Images to support various Spark/Hadoop configurations in a Stand-alone Cluster controlled by Docker.
Fetch images by schema deepelement/docker-spark:{Spark Version}-{Hadoop Version}
.
Examples:
deepelement/docker-spark:2.0.2-2.7
deepelement/docker-spark:2.0.0-2.7
deepelement/docker-spark:2.0.2-2.4
Workers auto-discover master
Spark driver via injected network environmental variables at launch.

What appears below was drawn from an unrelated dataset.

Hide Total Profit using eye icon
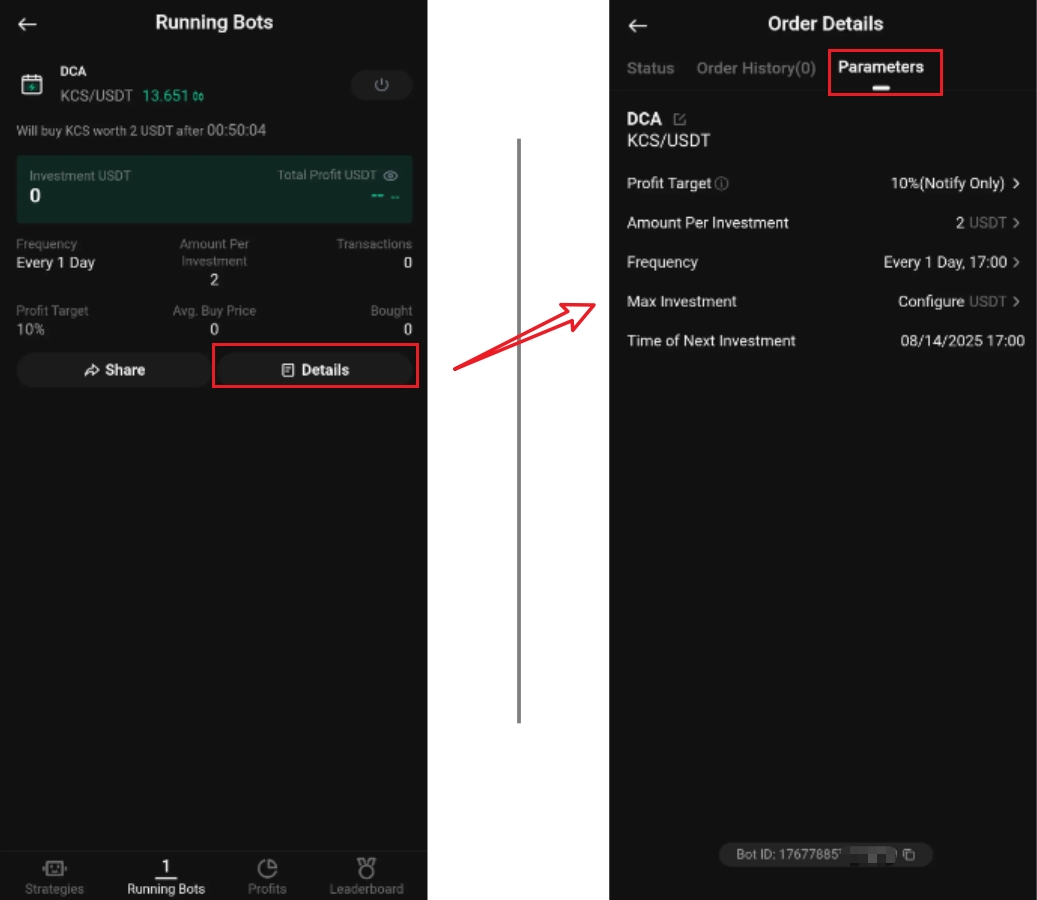Screen dimensions: 1037x900 (x=391, y=176)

To use with Docker Compose, in docker-compose.yml
:
spark_master:
image: deepelement/docker-spark:2.0.2-2.7
container_name: spark_master
network_mode: 'bridge'
command: /start-master.sh
ports:
- "7077:7077"
- "8080:8080"
spark_worker:
image: deepelement/docker-spark:2.0.0-2.7
command: /start-worker.sh
network_mode: 'bridge'
links:
- spark_master
To scale up workers, use the standard Compose interface:
docker-compose scale spark_worker=5
docker-compose up
While the Spark setup follows traditional configuration, making things less noisy is a good example of configuration override:
RUN cp $SPARK_HOME/conf/log4j.properties.template $SPARK_HOME/conf/log4j.properties \
&& grep -rl 'log4j.rootCategory=INFO' $SPARK_HOME/conf | xargs sed -i 's/log4j.rootCategory=INFO/log4j.rootCategory=WARN/g'